Objectives: To evaluate the effect of probiotics on cytokines in children with severe sepsis.
Design: Randomized, double-blind, placebo-controlled trial.
Setting: ICU of a tertiary care teaching hospital in North India.
Patients: Children 3 months to 12 years old with severe sepsis.
Interventions: Enrolled children were randomized to probiotic (n = 50) and placebo (n = 50) groups. Probiotic group received VSL#3 (Danisco-Dupont USA, Madison, WI) (Lactobacillus paracasei, L. plantarum, L. acidophilus, L. delbrueckii, Bifidobacterium longum, B. infantis, B. breve, Streptococcus salivarius; maltose and silicon dioxide), and placebo group received maltose and silicon dioxide. Dose was 1 sachet twice daily for 7 days. Blood was collected on days 1 and 7 for estimation of interleukin-6, interleukin-12p70, interleukin-17, tumor necrosis factor-α, interleukin-10, and transforming growth factor -β1. "Primary outcome": Change in cytokine levels in probiotic and placebo groups from day 1 to 7. "Secondary outcomes": Sequential Organ Failure Assessment score, healthcare-associated infections, ICU stay, and mortality.

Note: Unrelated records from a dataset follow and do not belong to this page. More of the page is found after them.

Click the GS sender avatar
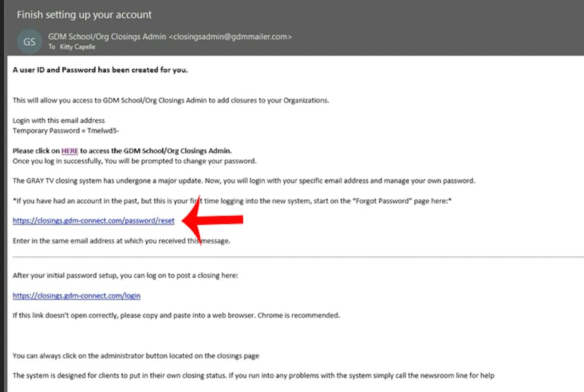The image size is (584, 392). [29, 41]
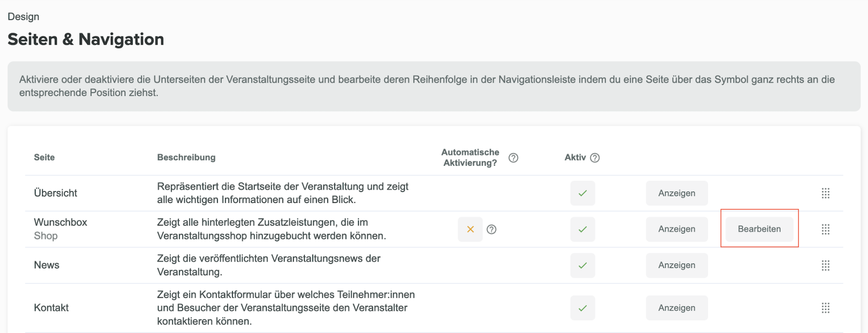Viewport: 868px width, 333px height.
Task: Click the Beschreibung column header
Action: coord(186,157)
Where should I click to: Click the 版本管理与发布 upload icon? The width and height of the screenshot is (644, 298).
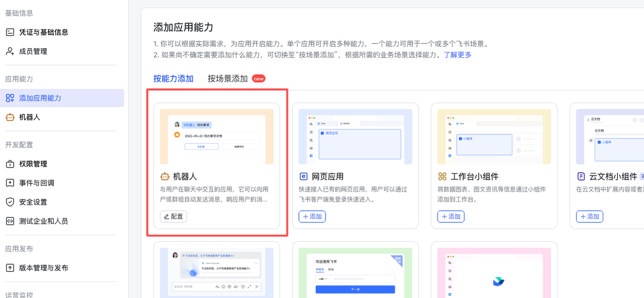pyautogui.click(x=10, y=268)
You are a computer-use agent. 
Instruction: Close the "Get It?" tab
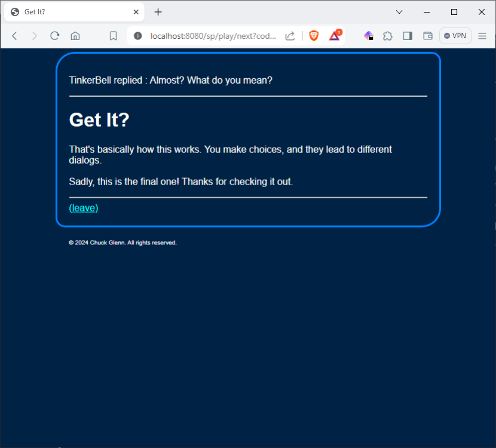tap(136, 12)
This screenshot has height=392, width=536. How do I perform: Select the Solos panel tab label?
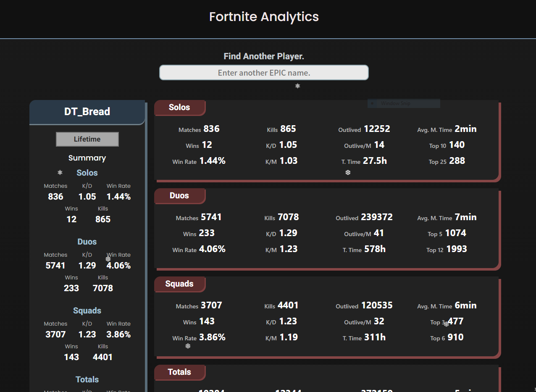point(179,108)
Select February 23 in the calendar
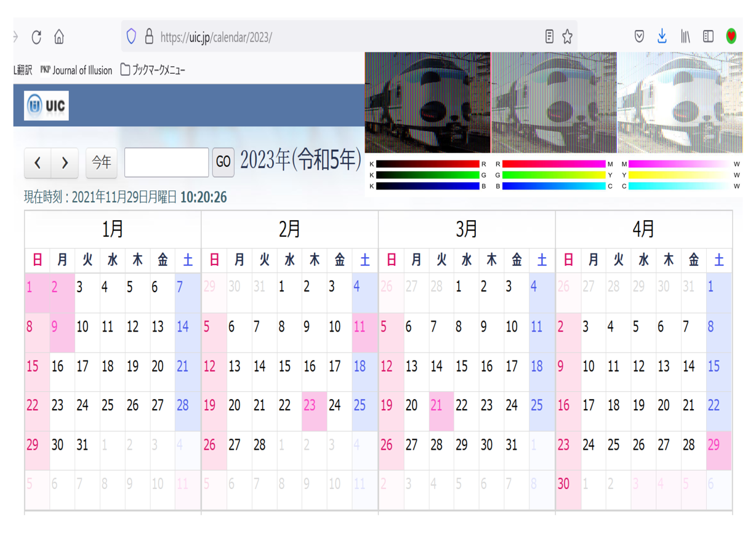 tap(314, 406)
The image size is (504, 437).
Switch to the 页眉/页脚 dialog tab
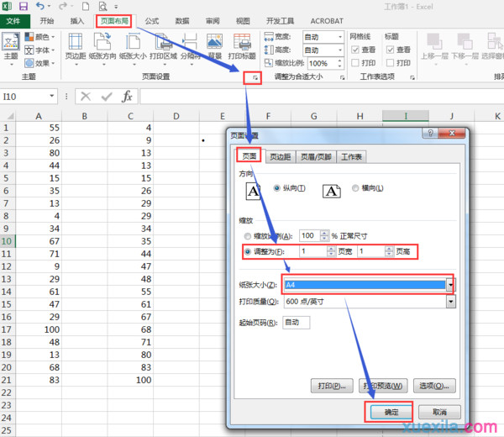click(317, 156)

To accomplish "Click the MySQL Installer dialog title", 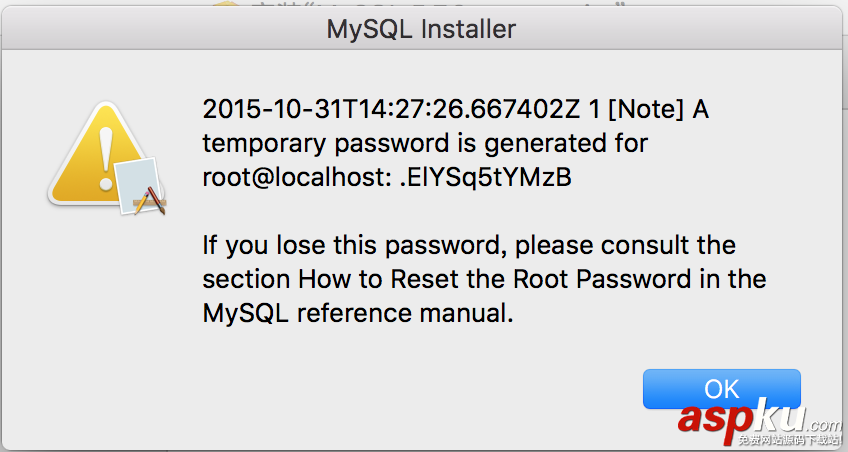I will 421,29.
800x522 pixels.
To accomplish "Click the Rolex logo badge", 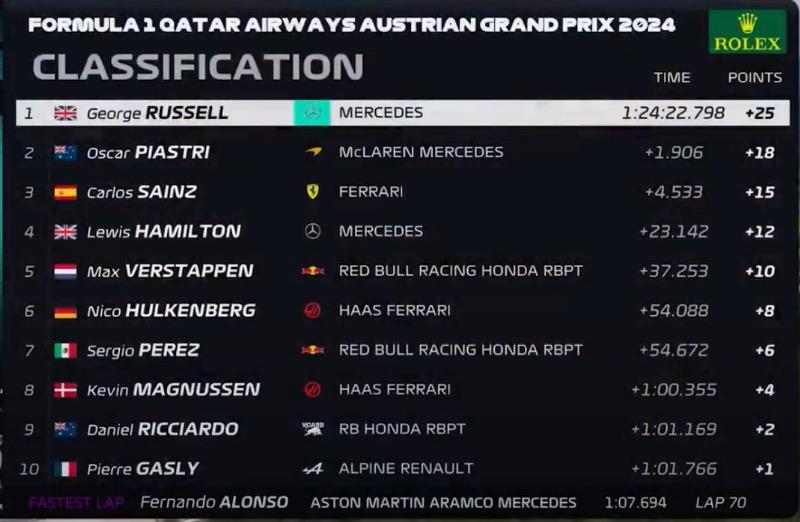I will (x=747, y=32).
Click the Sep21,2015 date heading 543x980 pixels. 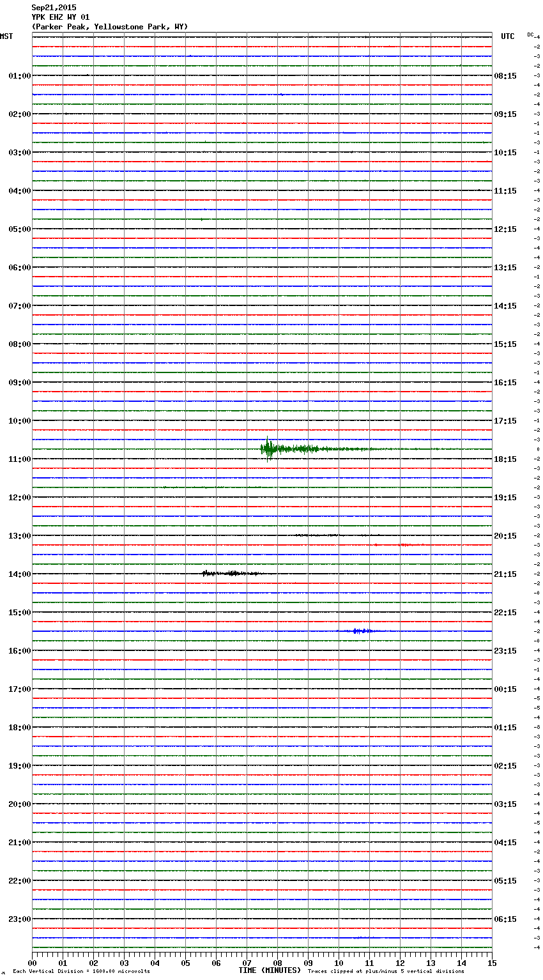(54, 8)
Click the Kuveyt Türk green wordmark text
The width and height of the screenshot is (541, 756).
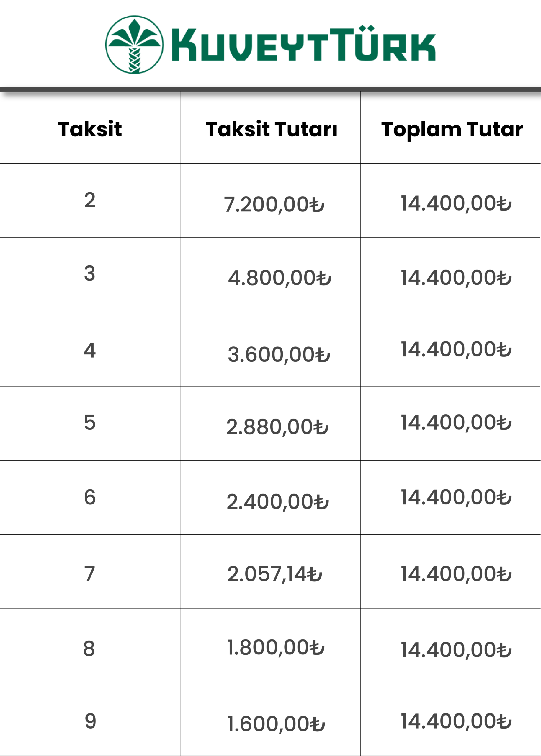[303, 45]
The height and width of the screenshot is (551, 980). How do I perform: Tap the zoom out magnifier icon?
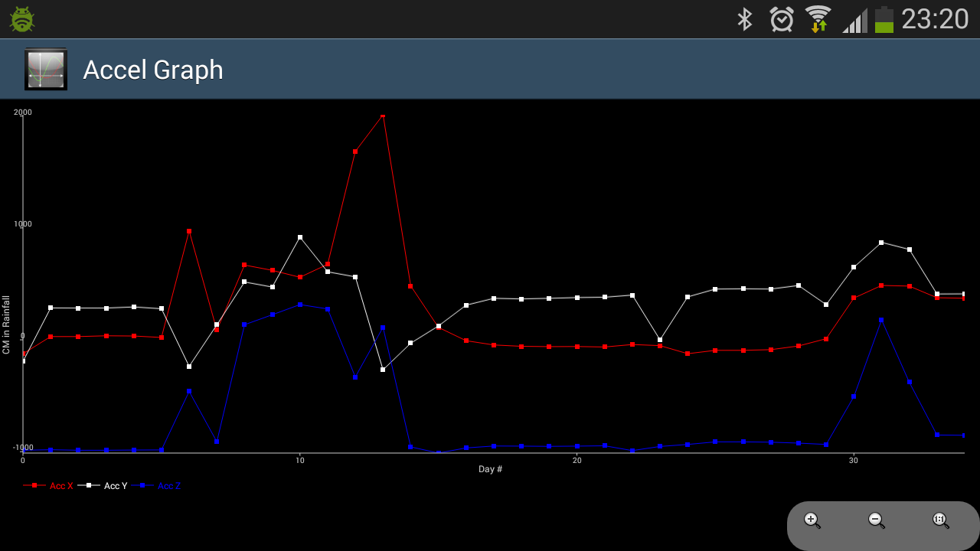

Measurements and main results: On day 7, probiotic group had significantly lower levels of proinflammatory cytokines (interleukin-6 [80 vs 186 pg/mL, p = 0.001]; interleukin-12p70 [44 vs 79 pg/mL, p = 0.001]; interleukin-17 [217 vs 293 pg/mL, p = 0.01]; and tumor necrosis factor-α [192 vs 348 pg/mL, p = 0.01]) and higher levels of antiinflammatory cytokines (interleukin-10 [320 vs 240 pg/mL, p = 0.02] and transforming growth factor-β1 [311 vs 221 ng/mL, p = 0.01]) than placebo group. From day 1 to 7, probiotic group showed significant decrease in proinflammatory cytokines (interleukin-6 [196-80 pg/mL, p = 0.001]; interleukin-12p70 [71-44 pg/mL, p = 0.01]; interleukin-17 [258-217 pg/mL, p = 0.01]; and tumor necrosis factor-α [347-192 pg/mL, p = 0.001]) and increase in antiinflammatory cytokines (interleukin-10 [198-320 pg/mL, p = 0.001] and transforming growth factor-β1 [216-311 ng/mL, p = 0.001]) as compared to placebo group. Sequential Organ Failure Assessment score on day 7 was significantly less in probiotic group (1 vs 3). There was a nonsignificant trend toward lower incidence of healthcare-associated infections (14% vs 20%) and duration of ICU stay (6.5 vs 9 d) in probiotic group. Mortality was similar in two groups.
Conclusions: Probiotics supplementation for 7 days resulted in significant decrease in proinflammatory and increase in antiinflammatory cytokines in children with severe sepsis.